Objetivo del ejercicio – Convierte en una lista JSON de cadenas las líneas de los datos de abajo, con una cadena por línea y sin incluir las líneas en blanco. Empieza en la línea que contiene "Given: Click the County / State input box" y termina después de la que contiene "Action: click(x=456, y=184)".

=-=-=-=-=

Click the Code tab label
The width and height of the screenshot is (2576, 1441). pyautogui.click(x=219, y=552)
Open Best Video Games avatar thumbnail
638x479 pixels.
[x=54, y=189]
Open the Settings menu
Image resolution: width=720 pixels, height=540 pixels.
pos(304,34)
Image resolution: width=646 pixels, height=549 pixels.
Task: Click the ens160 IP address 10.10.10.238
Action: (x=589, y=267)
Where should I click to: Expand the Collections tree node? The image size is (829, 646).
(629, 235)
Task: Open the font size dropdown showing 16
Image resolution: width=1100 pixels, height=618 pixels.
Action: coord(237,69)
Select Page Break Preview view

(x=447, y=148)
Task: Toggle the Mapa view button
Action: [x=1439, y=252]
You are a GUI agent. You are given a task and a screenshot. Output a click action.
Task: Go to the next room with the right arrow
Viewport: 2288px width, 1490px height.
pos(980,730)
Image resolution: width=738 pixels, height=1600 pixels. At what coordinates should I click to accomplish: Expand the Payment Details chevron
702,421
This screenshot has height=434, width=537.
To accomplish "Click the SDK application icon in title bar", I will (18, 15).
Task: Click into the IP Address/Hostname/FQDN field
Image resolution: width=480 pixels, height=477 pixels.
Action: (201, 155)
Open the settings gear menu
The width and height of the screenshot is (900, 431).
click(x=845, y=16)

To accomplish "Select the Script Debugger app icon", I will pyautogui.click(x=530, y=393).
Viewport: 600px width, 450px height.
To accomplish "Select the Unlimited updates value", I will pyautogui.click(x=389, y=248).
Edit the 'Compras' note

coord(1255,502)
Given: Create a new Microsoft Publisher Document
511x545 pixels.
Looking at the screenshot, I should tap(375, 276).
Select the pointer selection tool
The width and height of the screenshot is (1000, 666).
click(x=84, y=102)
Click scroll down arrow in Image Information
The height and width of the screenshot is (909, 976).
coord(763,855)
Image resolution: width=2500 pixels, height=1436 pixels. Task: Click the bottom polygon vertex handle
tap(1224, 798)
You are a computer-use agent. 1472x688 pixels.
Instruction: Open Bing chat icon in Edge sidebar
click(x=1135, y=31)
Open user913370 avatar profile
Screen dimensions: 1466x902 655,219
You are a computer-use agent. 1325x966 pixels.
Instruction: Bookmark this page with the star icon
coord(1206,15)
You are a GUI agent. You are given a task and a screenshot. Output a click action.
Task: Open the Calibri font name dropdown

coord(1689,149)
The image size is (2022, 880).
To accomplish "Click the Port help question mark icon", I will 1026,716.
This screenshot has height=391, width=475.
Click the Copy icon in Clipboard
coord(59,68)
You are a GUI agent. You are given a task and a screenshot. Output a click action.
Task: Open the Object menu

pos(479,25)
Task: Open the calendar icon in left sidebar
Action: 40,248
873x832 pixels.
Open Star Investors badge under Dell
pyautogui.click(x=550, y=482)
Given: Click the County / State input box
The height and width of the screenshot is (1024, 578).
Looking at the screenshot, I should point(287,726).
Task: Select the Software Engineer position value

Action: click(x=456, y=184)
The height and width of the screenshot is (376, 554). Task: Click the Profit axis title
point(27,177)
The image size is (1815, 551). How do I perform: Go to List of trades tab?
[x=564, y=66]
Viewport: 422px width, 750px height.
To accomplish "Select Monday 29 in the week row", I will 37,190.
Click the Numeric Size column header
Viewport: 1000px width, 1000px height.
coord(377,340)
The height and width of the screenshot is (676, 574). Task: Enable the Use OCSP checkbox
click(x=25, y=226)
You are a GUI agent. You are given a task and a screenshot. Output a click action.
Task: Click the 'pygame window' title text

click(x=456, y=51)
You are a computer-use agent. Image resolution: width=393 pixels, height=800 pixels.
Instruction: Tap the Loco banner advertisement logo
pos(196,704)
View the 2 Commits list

=-=-=-=-=

Resultado del ejercicio –
[
  "Given: Click the County / State input box",
  "The height and width of the screenshot is (1024, 578).",
  "Looking at the screenshot, I should point(287,726).",
  "Task: Select the Software Engineer position value",
  "Action: click(x=456, y=184)"
]